Council tax is to be frozen or reduced in every local authority area in England this year, Communities Secretary Eric Pickles announced today.
It is the first year since the tax was introduced in 1993 that it has not risen (see the Council Tax Rebanding guide). The news comes ahead of this afternoon's Budget (for full coverage, return to MSE News from 12.30pm when Chancellor George Osborne's speech begins).
The freeze will be funded by £650 million provided by Pickles's Department for Communities and Local Government to support councils which opt not to increase bills.
Official statistics published today show the average Band D council tax set by local authorities in England will remain unchanged at £1,439 for 2011/12. Some 378 councils have frozen the tax and 43 have reduced it.
Pickles says: "This Government has made sure for the first time ever council tax bills have remained frozen all over the country this year saving some local taxpayers up to £72. We are standing up for the hard-pressed taxpayer who watched their council tax bill double.
"Tackling public debt is our highest priority but we are determined to protect hard-working families and pensioners who have been squeezed for too long.
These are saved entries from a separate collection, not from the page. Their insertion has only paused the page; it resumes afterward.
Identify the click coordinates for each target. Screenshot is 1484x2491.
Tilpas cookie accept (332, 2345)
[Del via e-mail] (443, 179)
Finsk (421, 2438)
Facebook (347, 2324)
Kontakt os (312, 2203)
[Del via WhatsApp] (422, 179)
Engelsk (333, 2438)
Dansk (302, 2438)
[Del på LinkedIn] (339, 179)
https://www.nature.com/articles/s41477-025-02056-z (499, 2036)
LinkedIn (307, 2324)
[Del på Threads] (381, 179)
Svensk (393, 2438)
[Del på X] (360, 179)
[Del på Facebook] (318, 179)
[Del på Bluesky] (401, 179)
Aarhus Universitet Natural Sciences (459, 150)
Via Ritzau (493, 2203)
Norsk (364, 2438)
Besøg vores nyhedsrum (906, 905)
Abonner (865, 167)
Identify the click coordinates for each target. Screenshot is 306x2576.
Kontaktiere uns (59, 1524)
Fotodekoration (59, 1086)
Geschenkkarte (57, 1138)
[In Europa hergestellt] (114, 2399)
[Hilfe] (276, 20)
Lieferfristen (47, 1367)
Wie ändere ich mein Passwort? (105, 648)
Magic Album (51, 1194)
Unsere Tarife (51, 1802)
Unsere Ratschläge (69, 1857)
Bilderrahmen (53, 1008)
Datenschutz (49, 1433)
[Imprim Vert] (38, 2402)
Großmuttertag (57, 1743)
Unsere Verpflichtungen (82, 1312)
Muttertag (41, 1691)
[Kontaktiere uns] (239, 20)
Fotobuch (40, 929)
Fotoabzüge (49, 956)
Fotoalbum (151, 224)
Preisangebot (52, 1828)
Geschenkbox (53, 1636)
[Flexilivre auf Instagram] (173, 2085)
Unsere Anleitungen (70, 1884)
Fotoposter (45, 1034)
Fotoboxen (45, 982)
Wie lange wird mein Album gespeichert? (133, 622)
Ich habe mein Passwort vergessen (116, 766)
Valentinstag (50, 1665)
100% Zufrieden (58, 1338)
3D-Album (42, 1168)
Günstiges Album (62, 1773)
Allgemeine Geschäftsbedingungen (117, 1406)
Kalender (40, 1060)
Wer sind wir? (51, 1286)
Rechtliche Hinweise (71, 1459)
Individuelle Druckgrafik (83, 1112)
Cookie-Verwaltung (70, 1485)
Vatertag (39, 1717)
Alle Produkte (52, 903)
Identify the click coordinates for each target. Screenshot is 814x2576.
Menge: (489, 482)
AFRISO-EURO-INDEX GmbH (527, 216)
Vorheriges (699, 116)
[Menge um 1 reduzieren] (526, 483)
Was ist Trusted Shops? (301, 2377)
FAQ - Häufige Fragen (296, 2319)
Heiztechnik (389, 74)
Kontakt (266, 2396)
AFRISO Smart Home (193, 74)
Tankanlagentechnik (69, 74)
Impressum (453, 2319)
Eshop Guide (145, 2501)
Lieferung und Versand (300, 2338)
This is about giving real and immediate help to families struggling with the daily cost of living.
"As well as special funding that has ensured councils freeze their bills, the Government has scrapped a council tax revaluation and in the future residents themselves will have the right to veto excessive increases in local referendums."
Some areas may see a small increase in April, as parish councils are not covered by the freeze arrangements and could be imposing a hike in their share of the tax.
How to check your council tax band
Many households are in the wrong band so pay too much but there is a way to check and challenge this. Beware that the risk of using this technique could push you into a higher band, meaning you pay more in future.
- Step 1. Compare your banding to your neighbours by entering your postcode on the Valuation Office Agency (VOA) website if you live in England or Wales, or the Scottish Assessors' Authority (SAA). If they are in a lower band but your property is similar, it will help your case for rebanding.
- Step 2. Check house price values in your area. Go to one of the free websites that allow you to check the prices of all properties sold in your street since 2000. You want to find the most recent sale price of a similar property to yours (full details in the Council Tax Rebanding guide).
- Step 3. Use a house price calculator and input the price you got from step 2 to estimate your home's value at 1991 levels which was when the bands were determined.
- Step 4. Use the 1991 estimated value to work out your correct band for that time (full details in the Council Tax Rebanding guide).
- Step 5. If your property band's unfair, contact the VOA or SAA. But remember you could also be placed in a higher band so only challenge if you're convinced you're paying too much.
The technique is most likely to work in England and Scotland as homes were revalued in Wales in 2003. Northern Ireland has a completely different system.
Does this really work?
While not everyone is successful, half a million households have reclaimed overpaid council tax over the past 13 years, government data shows.
Rebates often run into thousands of pounds (see the Council tax rebanding MSE News story).